Other times, it's happened that I haven't been able to find a working version, no matter how far back I go. That's usually caused by a toolchain update on my computer, or sometimes a dependency update that doesn't get rolled back when checking out earlier code. This can cause serious self-doubt when you first encounter it, but after a few times, you start recognizing it. It helps immensely if the dependency management system uses lock files, or if you specify precise versions for them (some teams ensure this by committing also the dependencies), so that the historical system behavior remains reproducible.

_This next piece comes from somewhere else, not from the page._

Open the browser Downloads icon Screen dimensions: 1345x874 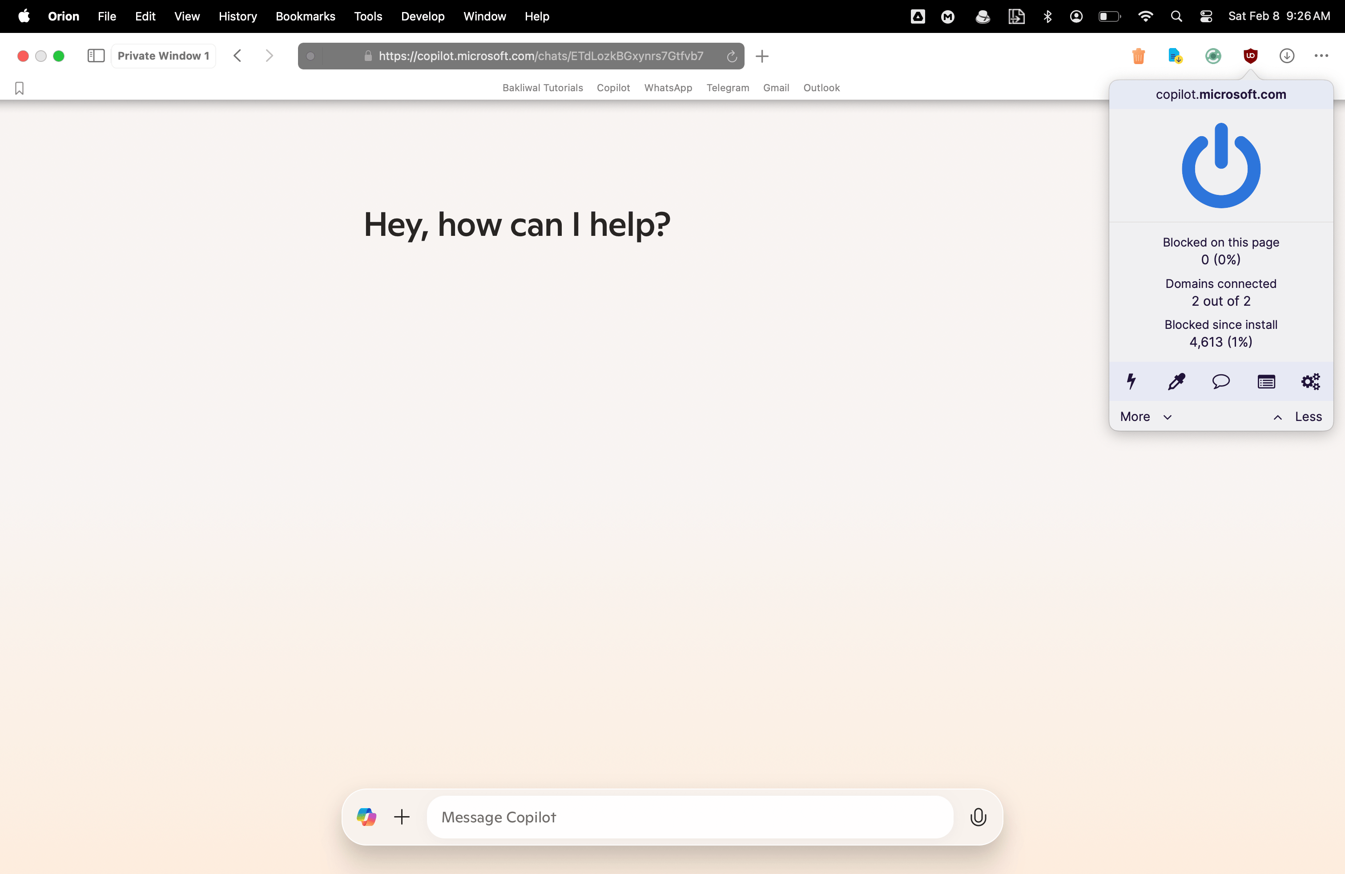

git bisect skip is there when some commit has other problems that make it not testable. But if you end up skipping many commits,
git bisect may in the end just tell you "The problem is in one of these 10 commits". One common situation where this can happen is when a feature branch has been
rebased and the main branch has changed something that new functionality on the feature branch depended on, making all the older commits on the feature branch unusable.
But after the obvious potential problems are dealt with, I find I can trust
git bisect fully. One case that has stuck with me was when
bisect pointed to a commit that seemed to have nothing to do with the bug. I did rerun the bisection but got the same result. After accepting that, yes, this was the commit that introduced the bug, I dug deeper and discovered that the change had in fact exposed a race condition that already existed in the code. This might have blown up in our face at any time. Being able to focus on just a small change discovered with
bisect greatly reduced the time to fix that bug, and perhaps we never would have figured it out without that focus.